● **Task statement**: Return exactly the lines from the one containing "Follow the #morioka hashtag link" through the last line of the records below, both included, and leave out any pictures.

──────

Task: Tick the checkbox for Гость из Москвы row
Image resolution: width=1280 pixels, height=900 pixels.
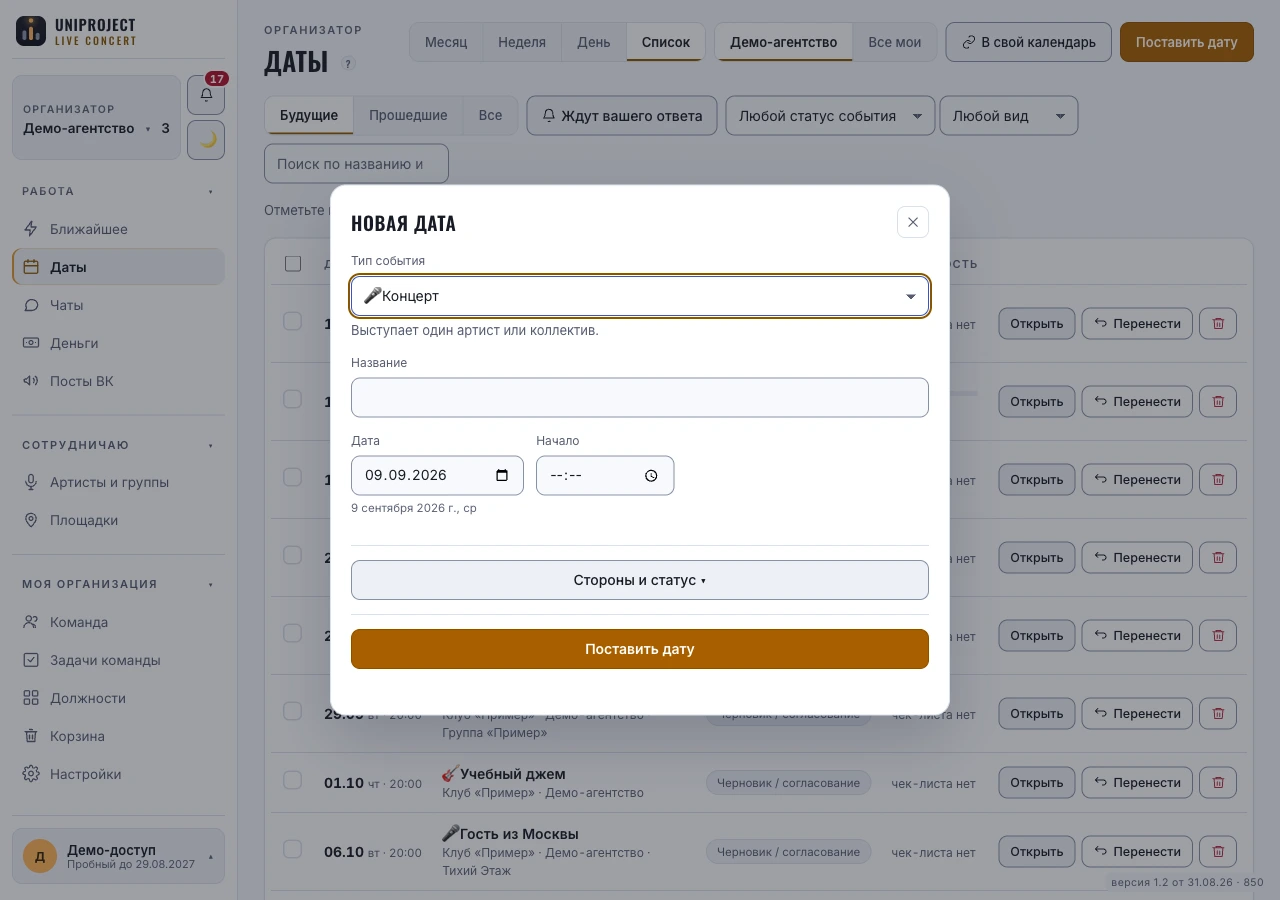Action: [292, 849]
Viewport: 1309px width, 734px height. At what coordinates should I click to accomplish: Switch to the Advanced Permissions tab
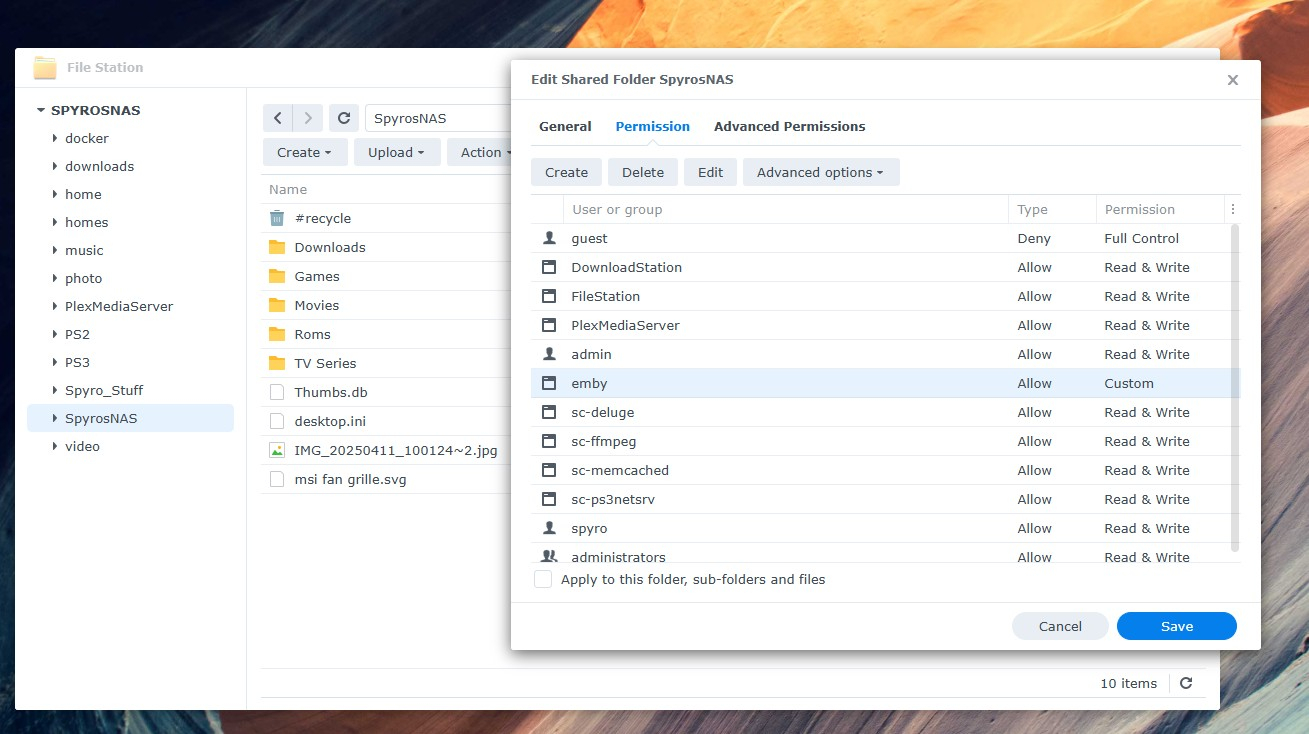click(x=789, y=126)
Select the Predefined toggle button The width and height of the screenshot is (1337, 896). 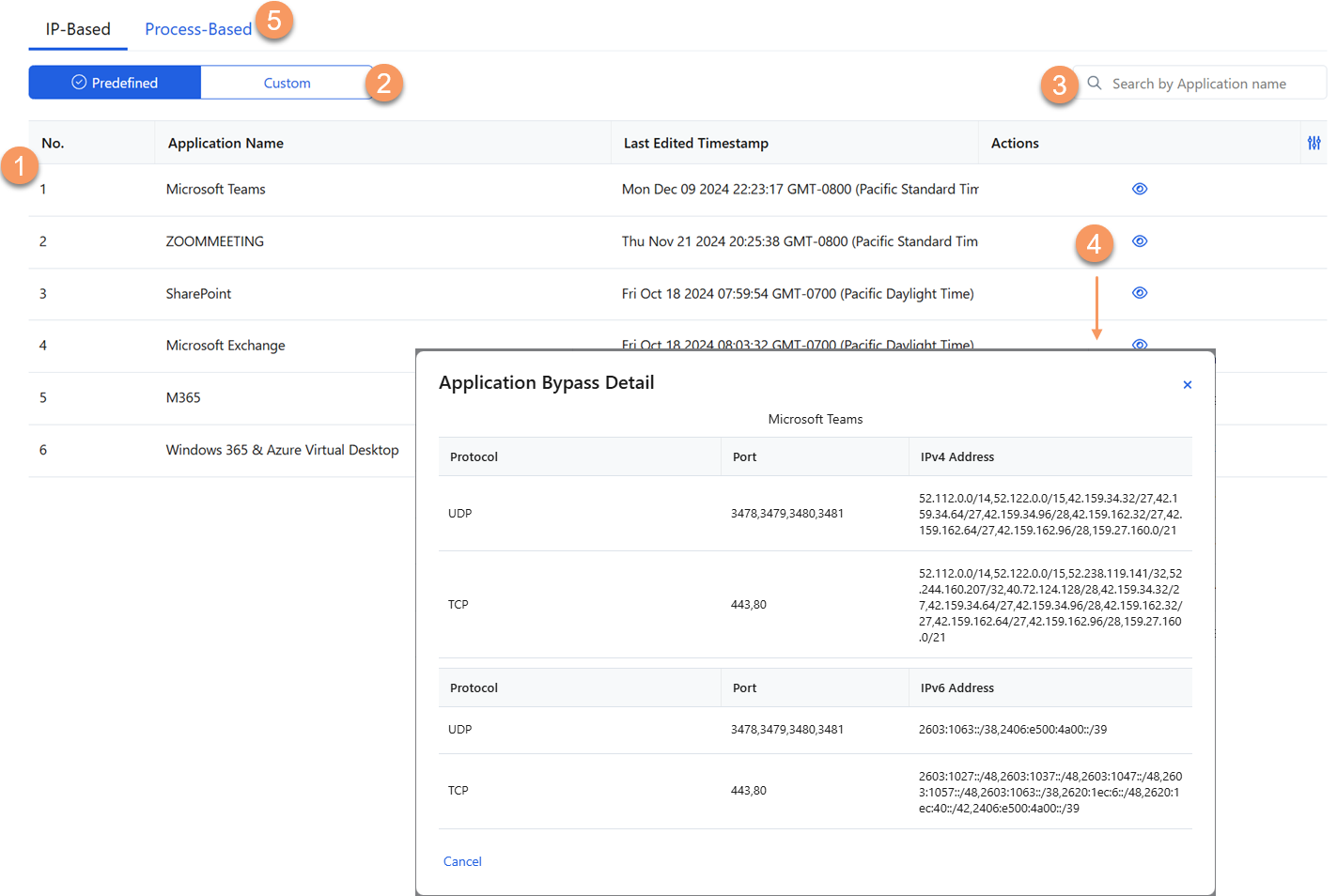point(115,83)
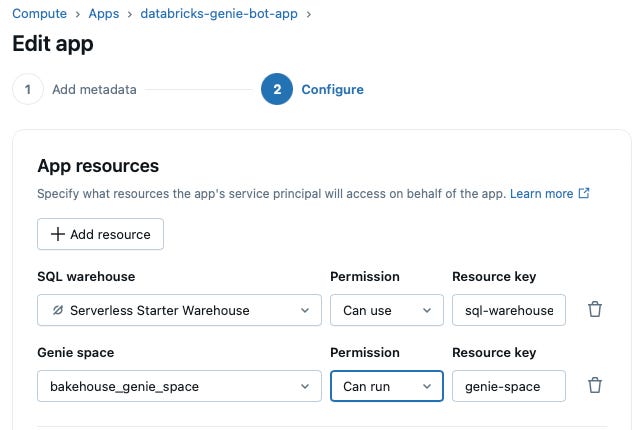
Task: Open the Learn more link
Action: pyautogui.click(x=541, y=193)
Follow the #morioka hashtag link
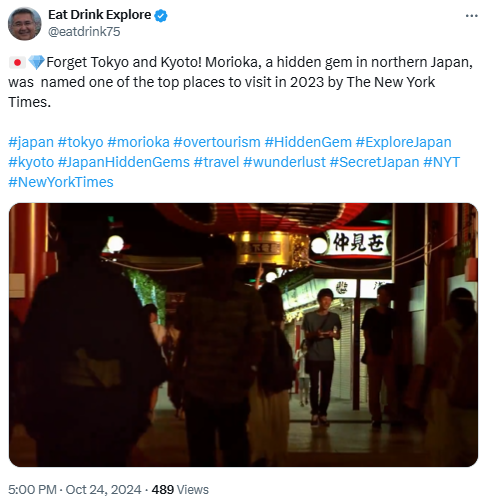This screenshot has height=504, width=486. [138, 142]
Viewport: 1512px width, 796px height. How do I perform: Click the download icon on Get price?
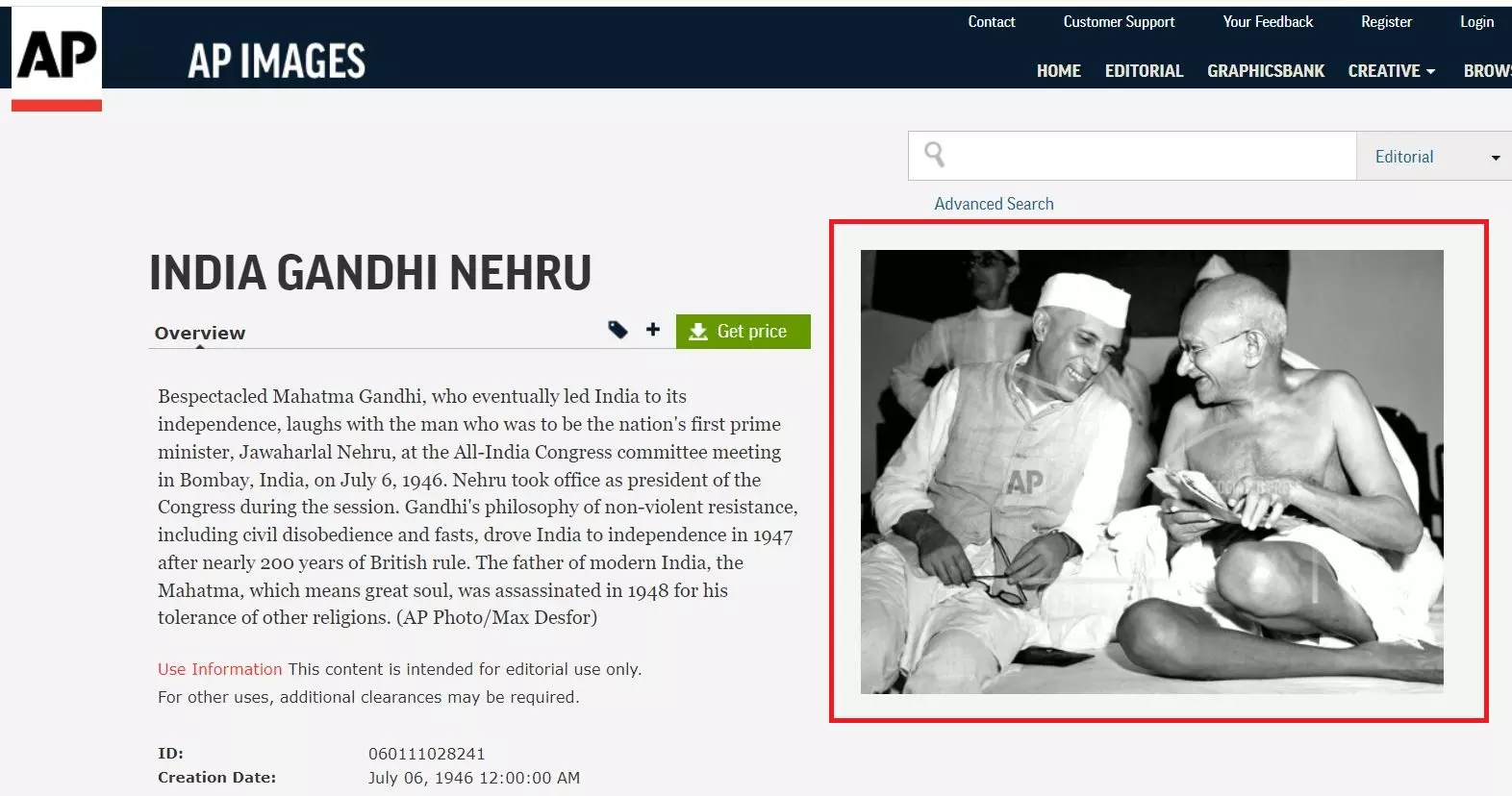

──────

● **Result for this task**:
Follow the #morioka hashtag link
This screenshot has height=504, width=486. [138, 142]
Viewport: 1512px width, 796px height. How do I perform: Click the download icon on Get price?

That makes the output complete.